Forensic identification is the task of determining whether or not observed evidence arose from a known source. In every forensic domain, it is useful to determine the probability that the evidence and known can be attributed to the same individual so that identification/exclusion opinions can be accompanied by a probability statement. At present, in most forensic domains outside of DNA, it is not possible to make such a statement since the necessary probability distributions cannot be computed with reasonable accuracy. It involves determining a likelihood ratio (LR) -the ratio of the joint probability of the evidence and source under the identification hypothesis (that the evidence came from the source) and under the exclusion hypothesis (that the evidence did not arise from the source). The joint probability approach is computationally and statistically infeasible when the number of variables is even moderately large, e.g., the number of parameters to be determined is exponential with the number of variables. An approximate method is to replace the joint probability by another probability: that of (dis)imilarity between evidence and object under the two hypotheses.
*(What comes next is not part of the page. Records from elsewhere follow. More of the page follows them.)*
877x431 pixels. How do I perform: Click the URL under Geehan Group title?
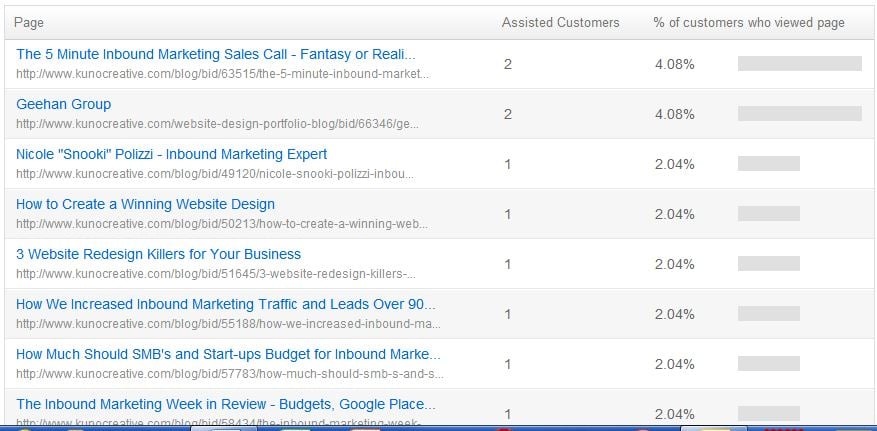[x=217, y=124]
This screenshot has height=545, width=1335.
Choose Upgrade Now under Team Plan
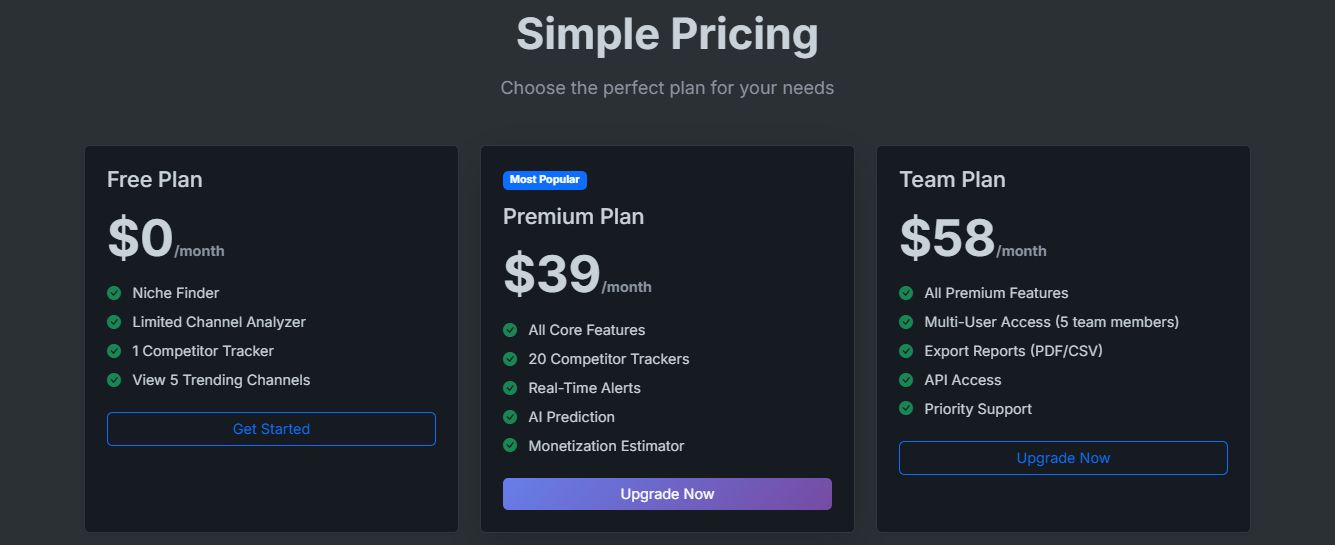pyautogui.click(x=1063, y=458)
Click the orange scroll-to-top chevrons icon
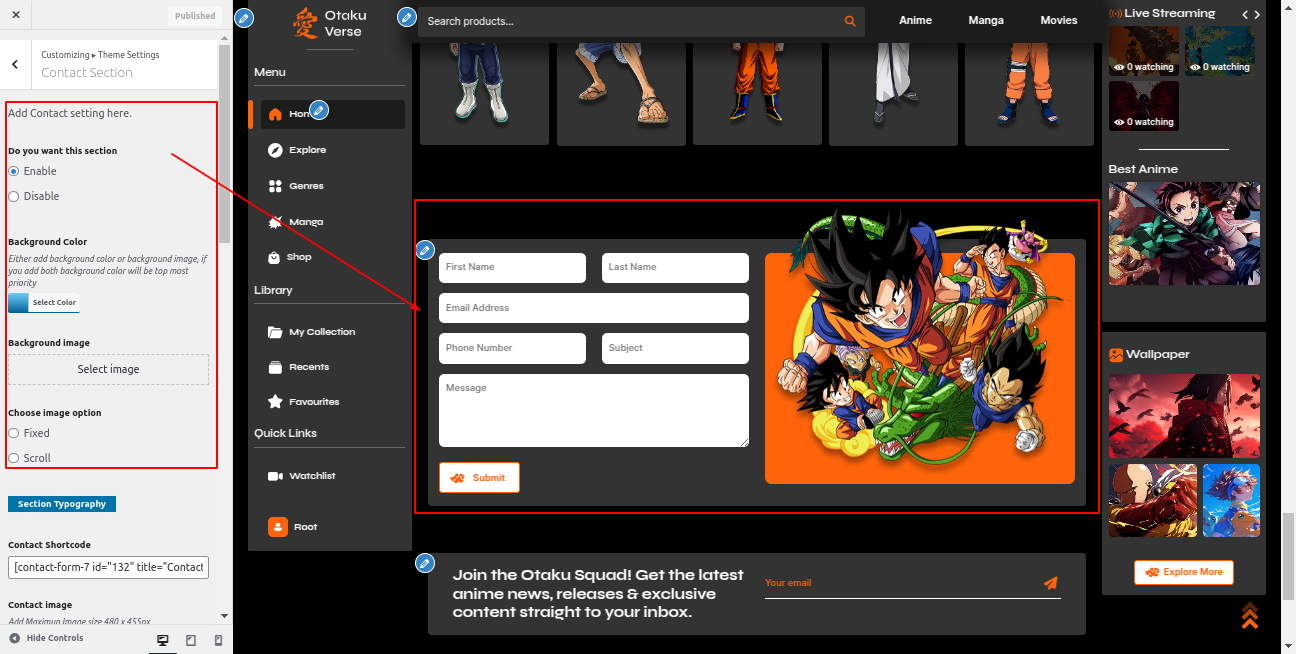 coord(1249,616)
While this distance-based approach reduces to linear complexity with the number of variables, it is an oversimplification. A third method, which decomposes the LR into a product of two factors, one based on distance and the other on rarity, has intuitive appeal-forensic examiners assign higher importance to rare attributes in the evidence. Theoretical discussions of the three approaches and empirical evaluations done with several data types (continuous features, binary features, multinomial and graph) will be described. Experiments with handwriting using binary and multinomial features show that the distance and rarity method is significantly better than the distance only method. Work was done with Yi Tang.